Passage:
Doctors had discovered that Annie had Type 2 diabetes, a disease that is often linked to being overweight. She never made it to summer camp. By the time she came home from the hospital a week later, she knew how to inject herself with insulin and she knew that she’d have diabetes for the rest of her life.
As recently as the mid-1990s, Type 2 diabetes was almost exclusively a disease of adults. But apparently fueled by the childhood obesity epidemic, cases in people younger than 20 have ramped up from virtually zero to tens of thousands in the United States in little more than a decade. The children who have it are breaking new scientific ground: No one has any idea how they will fare over the course of a lifetime.

Dataset extract:
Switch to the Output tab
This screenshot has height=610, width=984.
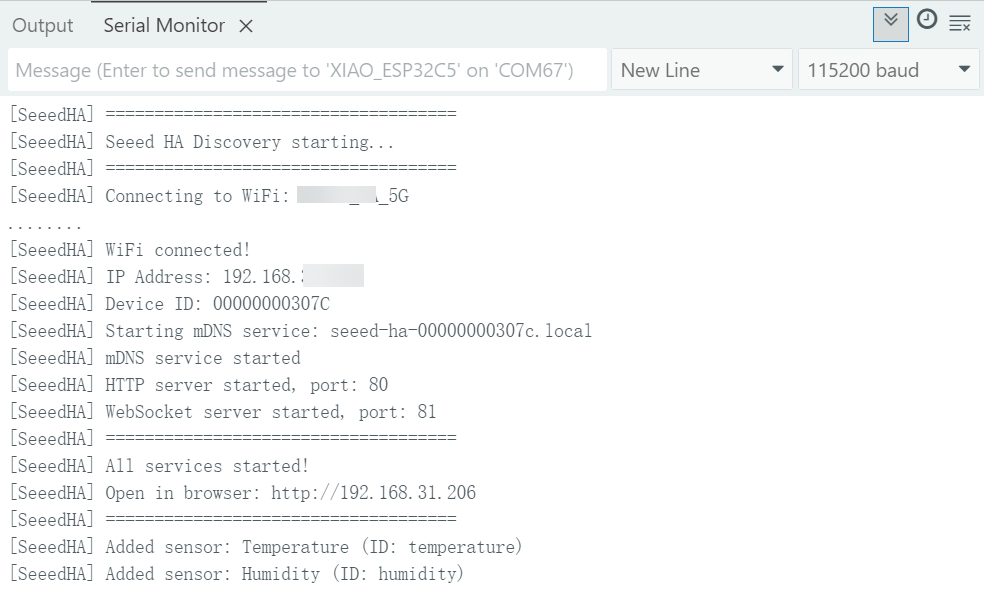click(x=43, y=26)
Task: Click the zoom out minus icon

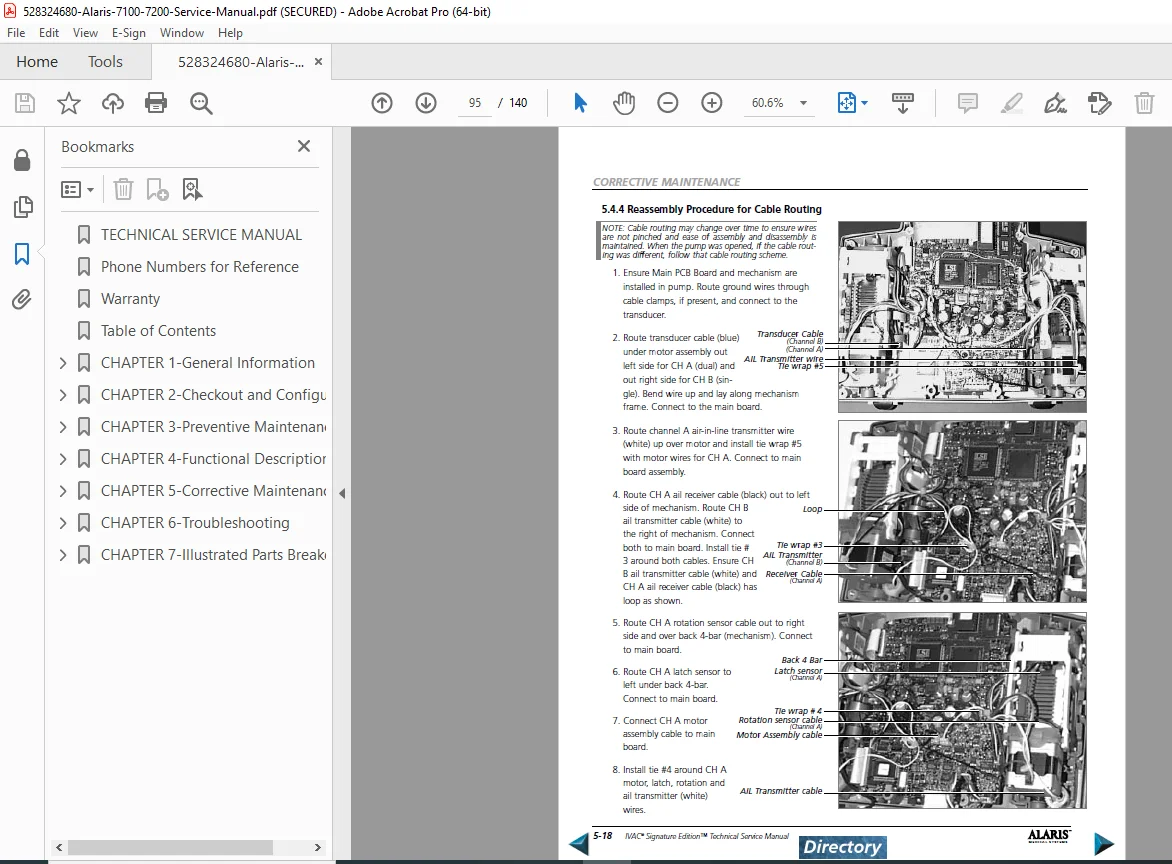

Activities:
1) Translate this sentence from the passage on Type 2 diabetes in children into Spanish: "As recently as the mid-1990s, Type 2 diabetes was almost exclusively a disease of adults."
2) Continue the passage on Type 2 diabetes in children from the point where it stops.

Exercise results:
1) Todavía a mediados de la década de 1990, la diabetes tipo 2 era casi exclusivamente una enfermedad de adultos.

2)
Annie says she was “most definitely overweight” at the time of her diagnosis, and she has already made major lifestyle changes to control the disease. By exercising and cutting back on carbohydrates, she has lost 12 pounds so far. She has reduced her need for insulin from several injections a day to just one each night, and she’s hoping that soon she’ll be able to put the needle aside and just use an oral drug, metformin.
Although she is the only person in her household with diabetes, Annie’s diagnosis triggered a family response. Her parents got rid of the dining room table and turned that space into an exercise room, complete with a bowl of apples and artfully arranged bottles of water at the door. Everyone exercises, including her 15-year-old brother, Stephen; everyone has given up sodas and snacks, everyone eats smaller portions.
“When I see my dad exercise, I know that I’ve helped get him motivated,” Annie says. “Before, exercise was a chore. I would sit and watch TV and eat snacks. Now, as soon as I come home, I put on my workout clothes.”
A disturbing trend
Today, about 3,700 Americans under the age of 20 receive a diagnosis annually of what used to be called “adult-onset” diabetes, according to the Centers for Disease Control and Prevention. That relatively small number makes it a rare disease in children, but it represents a trend with larger ramifications.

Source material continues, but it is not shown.